What such perspectives of creation tied to shalom do is suffuse our understanding of the world around us with wonder and thanksgiving. Yes, creation is a wonderful gift for humanity. But the proper response to receiving a gift is not “Take it. Rape it. It’s yours” but to take care of it. Anything less is ingratitude.
To summarize all this, here are the main points to take away from this discussion:
- The Genesis story ties human ‘dominion’ over the earth to our status as representative images of God in the world, and to our vocation to tend to and care for the earth.

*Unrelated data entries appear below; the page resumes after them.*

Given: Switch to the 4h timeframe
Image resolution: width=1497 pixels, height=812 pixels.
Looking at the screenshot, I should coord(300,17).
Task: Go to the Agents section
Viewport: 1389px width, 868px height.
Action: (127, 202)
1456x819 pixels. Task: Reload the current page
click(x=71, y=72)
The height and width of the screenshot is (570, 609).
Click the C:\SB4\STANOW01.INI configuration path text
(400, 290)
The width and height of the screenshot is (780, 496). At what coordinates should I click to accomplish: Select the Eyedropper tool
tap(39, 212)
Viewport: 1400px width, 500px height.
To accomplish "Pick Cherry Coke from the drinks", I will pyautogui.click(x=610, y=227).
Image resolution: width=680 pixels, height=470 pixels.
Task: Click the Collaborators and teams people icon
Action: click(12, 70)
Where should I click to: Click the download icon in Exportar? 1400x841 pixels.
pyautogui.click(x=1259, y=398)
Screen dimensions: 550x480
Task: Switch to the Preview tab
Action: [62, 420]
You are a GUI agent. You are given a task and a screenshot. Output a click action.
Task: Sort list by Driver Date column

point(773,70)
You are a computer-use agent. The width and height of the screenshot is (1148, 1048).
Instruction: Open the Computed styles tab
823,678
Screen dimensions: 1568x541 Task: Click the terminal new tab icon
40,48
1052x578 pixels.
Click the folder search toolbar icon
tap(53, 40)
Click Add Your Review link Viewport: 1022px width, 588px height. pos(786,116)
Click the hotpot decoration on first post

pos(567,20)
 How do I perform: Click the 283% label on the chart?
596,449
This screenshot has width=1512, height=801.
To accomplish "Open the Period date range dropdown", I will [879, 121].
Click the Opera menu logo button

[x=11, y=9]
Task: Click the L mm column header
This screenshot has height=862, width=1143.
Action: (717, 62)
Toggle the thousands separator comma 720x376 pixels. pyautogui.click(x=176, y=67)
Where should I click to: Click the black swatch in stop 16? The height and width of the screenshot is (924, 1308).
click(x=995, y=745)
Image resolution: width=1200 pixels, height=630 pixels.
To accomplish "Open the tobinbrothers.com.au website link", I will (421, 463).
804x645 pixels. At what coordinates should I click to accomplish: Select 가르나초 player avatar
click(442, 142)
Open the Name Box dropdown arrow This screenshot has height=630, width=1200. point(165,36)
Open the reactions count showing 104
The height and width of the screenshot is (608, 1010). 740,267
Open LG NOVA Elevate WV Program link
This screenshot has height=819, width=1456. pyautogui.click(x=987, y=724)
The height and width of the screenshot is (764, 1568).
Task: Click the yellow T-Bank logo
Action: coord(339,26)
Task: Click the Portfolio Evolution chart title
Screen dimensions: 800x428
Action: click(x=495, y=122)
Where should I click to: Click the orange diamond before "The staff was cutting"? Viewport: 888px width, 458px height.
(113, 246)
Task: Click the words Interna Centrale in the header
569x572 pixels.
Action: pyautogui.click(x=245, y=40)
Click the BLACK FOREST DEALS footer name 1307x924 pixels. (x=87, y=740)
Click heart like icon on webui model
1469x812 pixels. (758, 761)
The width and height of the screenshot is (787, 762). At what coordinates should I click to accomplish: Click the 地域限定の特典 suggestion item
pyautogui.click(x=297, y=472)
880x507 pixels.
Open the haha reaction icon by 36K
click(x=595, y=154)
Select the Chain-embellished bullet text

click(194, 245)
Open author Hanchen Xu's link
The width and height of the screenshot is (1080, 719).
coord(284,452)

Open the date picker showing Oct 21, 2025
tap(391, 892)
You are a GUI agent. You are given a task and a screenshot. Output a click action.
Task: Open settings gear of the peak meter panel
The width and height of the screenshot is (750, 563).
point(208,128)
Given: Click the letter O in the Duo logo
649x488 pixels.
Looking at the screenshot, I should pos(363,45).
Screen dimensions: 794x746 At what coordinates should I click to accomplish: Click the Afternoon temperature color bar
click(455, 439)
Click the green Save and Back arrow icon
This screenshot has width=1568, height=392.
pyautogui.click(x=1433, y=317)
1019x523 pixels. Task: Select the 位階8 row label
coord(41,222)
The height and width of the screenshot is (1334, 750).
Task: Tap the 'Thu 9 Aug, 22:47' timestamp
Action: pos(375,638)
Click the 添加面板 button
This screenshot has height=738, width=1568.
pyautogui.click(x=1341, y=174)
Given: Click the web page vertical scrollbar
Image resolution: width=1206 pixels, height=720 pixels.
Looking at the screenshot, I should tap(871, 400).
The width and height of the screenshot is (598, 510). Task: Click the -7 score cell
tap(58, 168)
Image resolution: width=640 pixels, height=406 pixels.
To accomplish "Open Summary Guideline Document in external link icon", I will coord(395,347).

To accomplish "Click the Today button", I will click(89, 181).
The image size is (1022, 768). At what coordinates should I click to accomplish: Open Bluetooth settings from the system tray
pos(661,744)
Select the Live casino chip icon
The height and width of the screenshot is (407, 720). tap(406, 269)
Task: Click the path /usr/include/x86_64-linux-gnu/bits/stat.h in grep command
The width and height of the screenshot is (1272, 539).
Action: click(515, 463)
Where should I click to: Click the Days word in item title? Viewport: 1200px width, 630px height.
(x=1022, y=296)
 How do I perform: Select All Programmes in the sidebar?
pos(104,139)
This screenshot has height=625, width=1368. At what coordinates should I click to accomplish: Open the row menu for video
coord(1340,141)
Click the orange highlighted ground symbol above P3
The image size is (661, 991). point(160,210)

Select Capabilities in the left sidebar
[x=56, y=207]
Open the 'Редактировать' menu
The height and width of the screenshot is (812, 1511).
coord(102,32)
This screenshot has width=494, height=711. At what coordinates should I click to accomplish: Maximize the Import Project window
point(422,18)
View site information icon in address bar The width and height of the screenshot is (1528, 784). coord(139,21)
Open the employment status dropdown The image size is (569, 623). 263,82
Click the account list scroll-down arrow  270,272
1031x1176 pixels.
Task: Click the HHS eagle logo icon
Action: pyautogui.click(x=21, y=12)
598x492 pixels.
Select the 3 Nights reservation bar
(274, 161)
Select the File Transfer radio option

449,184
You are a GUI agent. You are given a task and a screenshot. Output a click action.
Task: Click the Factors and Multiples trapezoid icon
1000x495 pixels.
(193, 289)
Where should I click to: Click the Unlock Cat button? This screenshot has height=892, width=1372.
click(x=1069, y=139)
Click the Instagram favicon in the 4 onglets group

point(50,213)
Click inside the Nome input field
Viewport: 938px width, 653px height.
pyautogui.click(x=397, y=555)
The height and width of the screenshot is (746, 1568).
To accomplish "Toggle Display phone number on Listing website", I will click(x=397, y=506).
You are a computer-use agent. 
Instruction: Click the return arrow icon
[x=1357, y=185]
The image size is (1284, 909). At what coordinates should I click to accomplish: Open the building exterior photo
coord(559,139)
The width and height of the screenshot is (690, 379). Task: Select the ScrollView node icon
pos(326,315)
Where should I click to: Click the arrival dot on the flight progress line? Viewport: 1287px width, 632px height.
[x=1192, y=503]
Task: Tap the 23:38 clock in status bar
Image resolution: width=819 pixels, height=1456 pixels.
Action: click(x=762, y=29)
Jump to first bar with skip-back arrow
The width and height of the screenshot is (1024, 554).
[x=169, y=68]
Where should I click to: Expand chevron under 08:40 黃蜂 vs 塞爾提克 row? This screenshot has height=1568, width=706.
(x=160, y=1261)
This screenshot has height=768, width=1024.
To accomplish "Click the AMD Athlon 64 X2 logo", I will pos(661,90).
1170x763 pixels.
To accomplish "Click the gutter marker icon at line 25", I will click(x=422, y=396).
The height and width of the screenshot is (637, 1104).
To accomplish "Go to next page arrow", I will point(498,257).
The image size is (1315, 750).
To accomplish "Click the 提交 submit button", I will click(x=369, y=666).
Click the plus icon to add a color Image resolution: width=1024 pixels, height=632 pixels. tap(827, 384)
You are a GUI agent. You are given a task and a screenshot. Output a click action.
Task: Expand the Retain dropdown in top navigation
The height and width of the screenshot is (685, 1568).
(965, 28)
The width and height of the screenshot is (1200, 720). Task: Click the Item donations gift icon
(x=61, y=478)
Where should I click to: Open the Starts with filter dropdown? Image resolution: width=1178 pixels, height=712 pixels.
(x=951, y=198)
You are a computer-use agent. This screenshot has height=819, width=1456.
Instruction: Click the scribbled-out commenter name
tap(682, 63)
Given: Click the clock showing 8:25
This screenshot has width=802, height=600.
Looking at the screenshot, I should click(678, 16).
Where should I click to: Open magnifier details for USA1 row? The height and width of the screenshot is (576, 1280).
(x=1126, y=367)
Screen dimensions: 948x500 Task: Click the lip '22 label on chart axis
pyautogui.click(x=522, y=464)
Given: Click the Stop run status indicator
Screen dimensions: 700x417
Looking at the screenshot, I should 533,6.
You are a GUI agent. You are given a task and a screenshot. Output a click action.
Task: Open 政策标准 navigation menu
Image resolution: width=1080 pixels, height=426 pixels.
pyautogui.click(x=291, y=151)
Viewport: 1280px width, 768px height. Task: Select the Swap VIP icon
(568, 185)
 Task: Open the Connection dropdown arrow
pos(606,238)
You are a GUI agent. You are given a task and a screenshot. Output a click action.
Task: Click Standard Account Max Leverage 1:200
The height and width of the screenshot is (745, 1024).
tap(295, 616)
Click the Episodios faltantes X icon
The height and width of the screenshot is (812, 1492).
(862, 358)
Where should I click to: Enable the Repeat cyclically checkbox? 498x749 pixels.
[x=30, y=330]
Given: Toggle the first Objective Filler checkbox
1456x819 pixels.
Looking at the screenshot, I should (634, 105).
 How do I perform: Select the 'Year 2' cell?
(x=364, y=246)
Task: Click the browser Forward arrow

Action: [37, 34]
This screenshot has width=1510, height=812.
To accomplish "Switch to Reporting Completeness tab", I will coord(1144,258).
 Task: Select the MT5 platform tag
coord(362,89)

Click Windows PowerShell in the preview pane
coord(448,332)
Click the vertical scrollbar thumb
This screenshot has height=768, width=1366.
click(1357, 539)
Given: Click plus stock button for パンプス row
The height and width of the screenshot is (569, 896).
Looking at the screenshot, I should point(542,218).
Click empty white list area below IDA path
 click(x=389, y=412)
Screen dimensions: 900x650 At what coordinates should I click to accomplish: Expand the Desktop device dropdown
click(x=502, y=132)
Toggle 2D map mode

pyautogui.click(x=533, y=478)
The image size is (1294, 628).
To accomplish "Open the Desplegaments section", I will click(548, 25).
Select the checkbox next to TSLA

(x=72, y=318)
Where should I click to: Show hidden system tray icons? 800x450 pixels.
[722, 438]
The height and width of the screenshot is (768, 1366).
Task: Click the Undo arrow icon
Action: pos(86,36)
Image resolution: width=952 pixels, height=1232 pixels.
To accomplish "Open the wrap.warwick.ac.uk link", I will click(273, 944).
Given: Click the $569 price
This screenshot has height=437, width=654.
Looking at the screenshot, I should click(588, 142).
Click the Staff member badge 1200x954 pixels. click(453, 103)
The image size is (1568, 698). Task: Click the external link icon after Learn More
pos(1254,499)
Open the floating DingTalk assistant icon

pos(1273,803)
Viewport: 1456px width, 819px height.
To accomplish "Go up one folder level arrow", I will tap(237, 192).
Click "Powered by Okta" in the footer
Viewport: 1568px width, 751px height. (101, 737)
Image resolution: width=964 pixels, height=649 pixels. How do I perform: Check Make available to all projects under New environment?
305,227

- The duty to care for the earth establishes a relationship of protective responsibility for creation that is in keeping with the Biblical ethical ideal of shalom, the wholeness of God’s peace.
- The appropriate response to receiving creation as gift is gratitude.
The next post will shift from attitudes towards “the land” in general to Christian attitudes to specific lands. I will leave this post with some beautiful and spot-on words from the Potawatomi botanist Robin Wall Kimmerer: “If all the world is a commodity, how poor we grow. When all the world is a gift in motion, how wealthy we become” (Braiding Sweetgrass).